▶ Source document:
- Opening Delimiter -
Friday, September 20, 2013

End of summer Acrylic paintings

Summer is coming to an end.  It has been a lovely summer, I have to say... A lot of good memories, but it’s time to get working now. I’m desperate for a job, so I can save up and maybe go to Argentina, or Toronto.


Tomorrow I start a non-credit course at ACAD (Alberta College of Art and Design). I will be studying Acrylic painting. It should be fun. To practise I did two paintings, on dollar store canvases. I love painting the people that are dear to me, In this case my sister and my best friend wifey !. Ill be posting more things soon time! :) cheers





Monday, August 5, 2013

Open Your Eyes And Look North


It's been a year since I made a post on my blog. A lot has changed and I guess I can say: for the better. To start off, let’s talk a little bit about my mental illness. In the previous post I confessed that I got discharged from the hospital. A year has passed since that happened, and luckily my health improved. I didn’t get another psychotic episode. I’m taking medications: Lithium, Olanzapine, and birth control pills. My environment, my friends and family helped me to stay positive. I also have to thank my psychiatrist and occupational therapist.
As I said, a lot has changed... I currently live in Calgary, Alberta. We moved a week ago. We are settling in and getting to know the city. I personally miss Toronto A LOT, because of my friends and because I grew very fond to the busy city life. I want to work my ass off and move to Toronto.  I have to be strong, and keep a positive mind, and enjoy life wherever I am.

I just wanted to update my blog. I promise to post new drawings and long essays as soon as I can. Peace.
- Closing Delimiter -
▶ Dataset excerpts:
- Opening Delimiter -
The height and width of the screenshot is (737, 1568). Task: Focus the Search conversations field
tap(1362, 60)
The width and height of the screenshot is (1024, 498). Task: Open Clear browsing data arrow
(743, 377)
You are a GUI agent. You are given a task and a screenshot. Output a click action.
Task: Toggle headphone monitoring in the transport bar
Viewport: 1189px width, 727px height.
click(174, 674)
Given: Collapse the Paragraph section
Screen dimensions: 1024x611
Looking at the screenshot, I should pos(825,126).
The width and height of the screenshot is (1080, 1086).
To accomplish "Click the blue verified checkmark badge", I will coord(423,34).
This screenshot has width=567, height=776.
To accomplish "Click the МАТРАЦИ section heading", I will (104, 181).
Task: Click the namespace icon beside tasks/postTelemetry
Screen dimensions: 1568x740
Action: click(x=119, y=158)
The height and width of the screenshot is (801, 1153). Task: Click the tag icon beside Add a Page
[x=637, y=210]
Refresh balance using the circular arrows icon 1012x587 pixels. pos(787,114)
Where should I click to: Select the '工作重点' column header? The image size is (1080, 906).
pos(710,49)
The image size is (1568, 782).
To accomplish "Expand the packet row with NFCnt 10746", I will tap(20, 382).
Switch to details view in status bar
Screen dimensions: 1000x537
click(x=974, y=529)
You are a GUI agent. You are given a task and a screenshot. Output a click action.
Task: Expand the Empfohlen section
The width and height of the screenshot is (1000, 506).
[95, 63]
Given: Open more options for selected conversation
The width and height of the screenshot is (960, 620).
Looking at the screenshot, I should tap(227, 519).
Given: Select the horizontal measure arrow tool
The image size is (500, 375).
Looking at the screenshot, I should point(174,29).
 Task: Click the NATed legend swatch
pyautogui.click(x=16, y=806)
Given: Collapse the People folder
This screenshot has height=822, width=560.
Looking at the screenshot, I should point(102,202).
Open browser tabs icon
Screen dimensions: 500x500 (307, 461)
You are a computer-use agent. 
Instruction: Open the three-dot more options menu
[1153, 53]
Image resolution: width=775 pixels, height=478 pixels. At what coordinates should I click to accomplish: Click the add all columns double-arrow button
- Closing Delimiter -
▶ Study questions:
(a) Using the blog posts, answer each question on its own line:
(i) What will the writer study in the non-credit course at ACAD?
(ii) Which medications does the writer say they are taking?
(iii) In which city does the writer currently live?
(b) Reproduce the part of the blog posts that opens with the words containing "Friday, September 20, 2013" and closes with "Argentina, or Toronto.".

▶ Task results:
(a)
(i) Acrylic painting
(ii) Lithium, Olanzapine, and birth control pills
(iii) Calgary, Alberta

(b)
Friday, September 20, 2013

End of summer Acrylic paintings

Summer is coming to an end.  It has been a lovely summer, I have to say... A lot of good memories, but it’s time to get working now. I’m desperate for a job, so I can save up and maybe go to Argentina, or Toronto.